Davon hat man mittlerweile auch bei Schweiz Tourismus Wind bekommen und arbeitet jetzt mit der Bloggerin zusammen. Gerne und häufig erwähnt Tina Roth auch, wo sie aufgewachsen ist. Dank ihr hat wohl mancher New Yorker zum ersten Mal etwas gehört von Speicher, Appenzell Outher Rhoden, Eastern Switzerland.
Promi-Status in NYC
Der Erfolg ihres Blogs ermöglichte ihr 2006 den Schritt in die Selbständigkeit. Ihr Swissmiss-Studio ist auf Webdesign spezialisiert.
«Viele Anfragen bekomme ich nur wegen meines Blogs», erzählt Tina Roth Eisenberg. Die Leute merken, dass ich mich auskenne im Web und engagieren mich genau deshalb.

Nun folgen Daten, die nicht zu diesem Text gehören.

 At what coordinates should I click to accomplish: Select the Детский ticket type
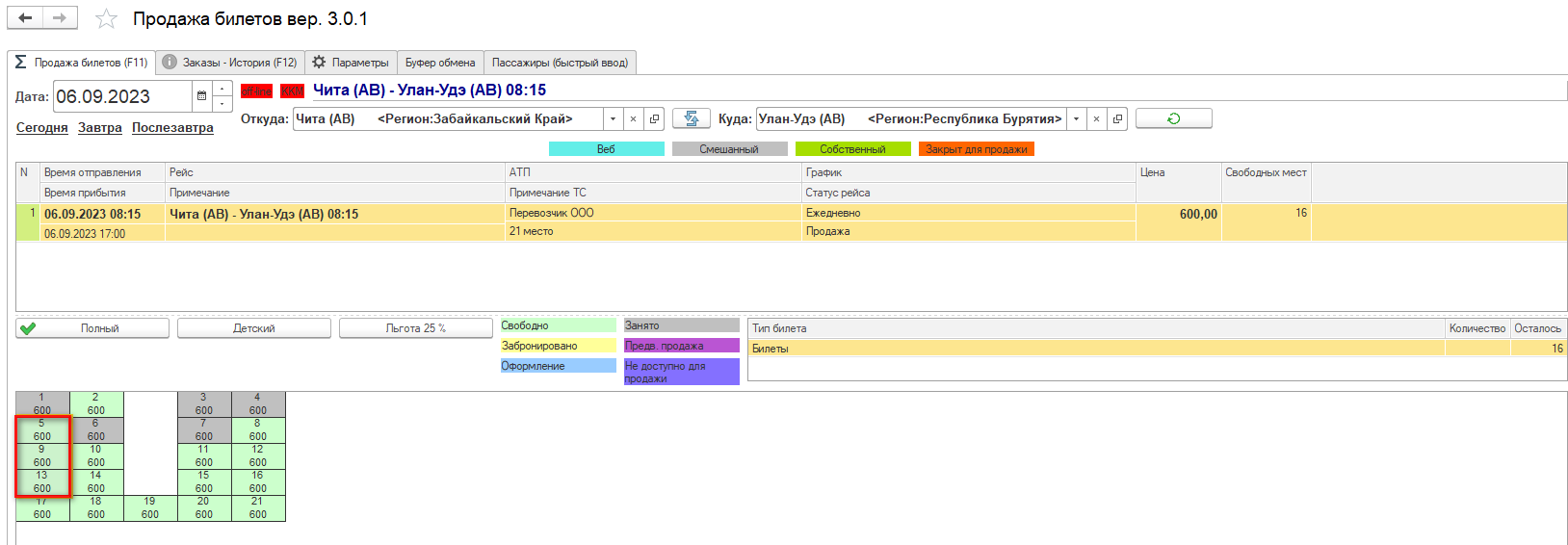254,328
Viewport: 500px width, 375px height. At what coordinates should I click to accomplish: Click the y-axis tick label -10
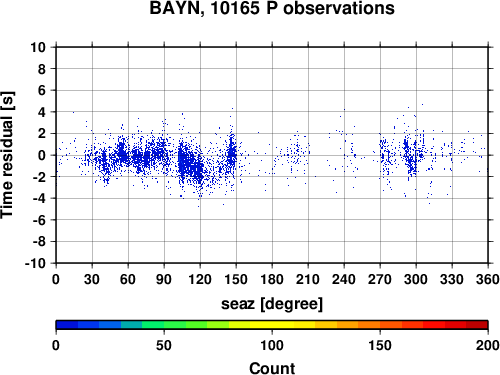pyautogui.click(x=35, y=263)
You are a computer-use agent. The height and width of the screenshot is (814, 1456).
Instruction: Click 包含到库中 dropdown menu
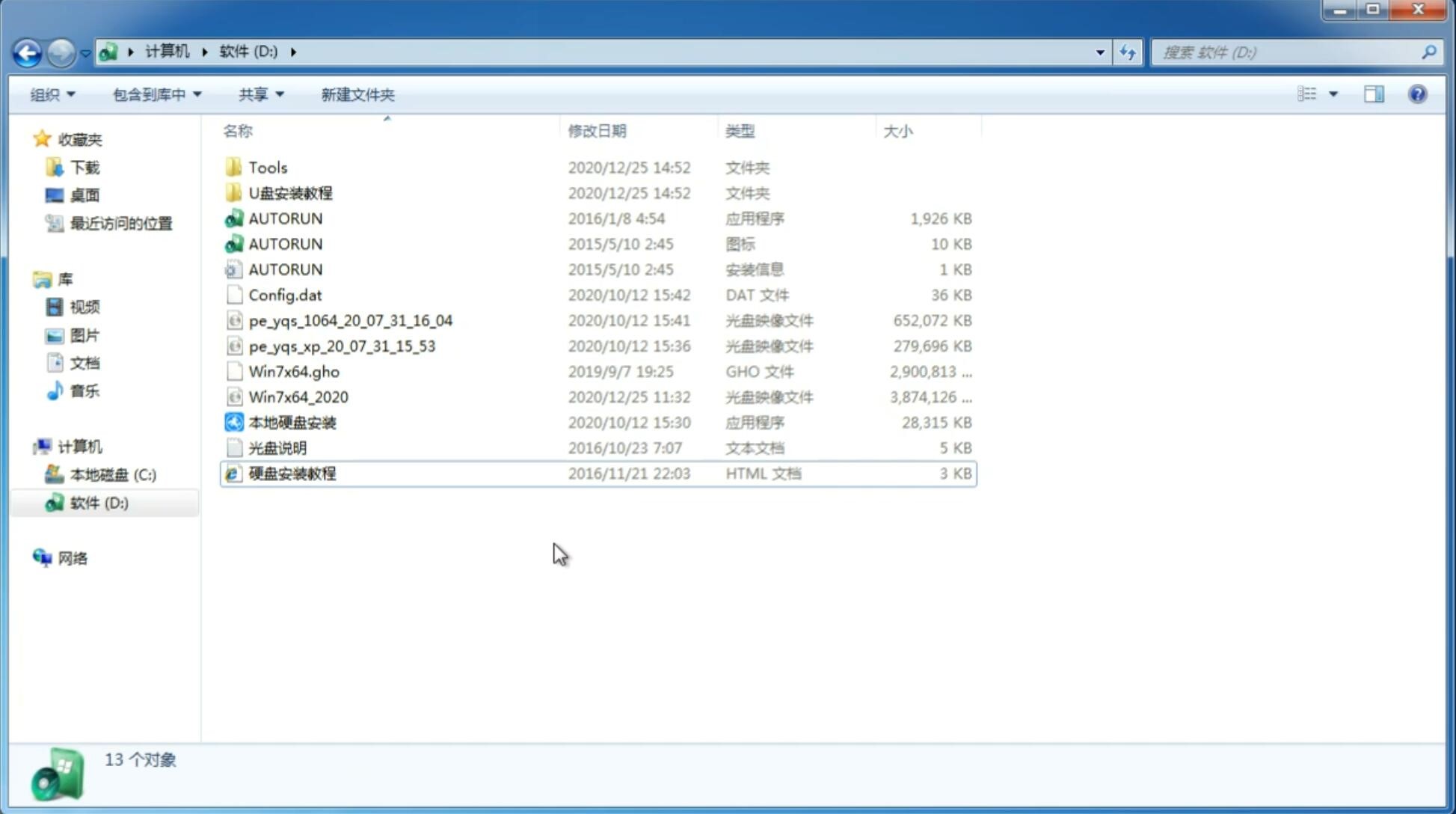[155, 93]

Ich stelle ja nicht nur schöne Tassen vor, sondern auch neue Technologien fürs Web.» Der Blog, so Roth weiter, sei für sie «das beste Marketinginstrument».
Swiss-miss.com hat Tina Roth Eisenberg in New York zu einer beachtlichen Prominenz verholfen. Sie wird zu Vorträgen eingeladen und von den lokalen Medien interviewt.
Seit einigen Monaten organisiert sie ihre eigene Vortragsreihe, die «Creative Mornings». Dabei geht es darum, einmal pro Monat Designinteressierte zu einem zehnminütigen Vortrag mit Frühstück und anschliessender Diskussion einzuladen. Mitte Juli hat sie den Anlass erstmals in Zürich mit Daniel Freitag, einem der Erfinder der Freitagtaschen, durchgeführt.
«Den Schweizern zu schnell»
Zurück in die Schweiz zieht es Tina Roth Eisenberg nicht. Sie kommt zwar gerne zu Besuch, nach einer guten Woche aber schon spürt sie Heimweh nach Brooklyn. «Hier in der Schweiz», sagt sie, «bin ich den Leuten zu schnell. Ich denke zu schnell, ich rede zu schnell und sie sind dann überfordert. In New York hingegen, sind alle so wie ich.» Tina Roth Eisenberg ist angekommen, in der Stadt die niemals schläft und deren Herz im selben Takt schlägt wie ihres.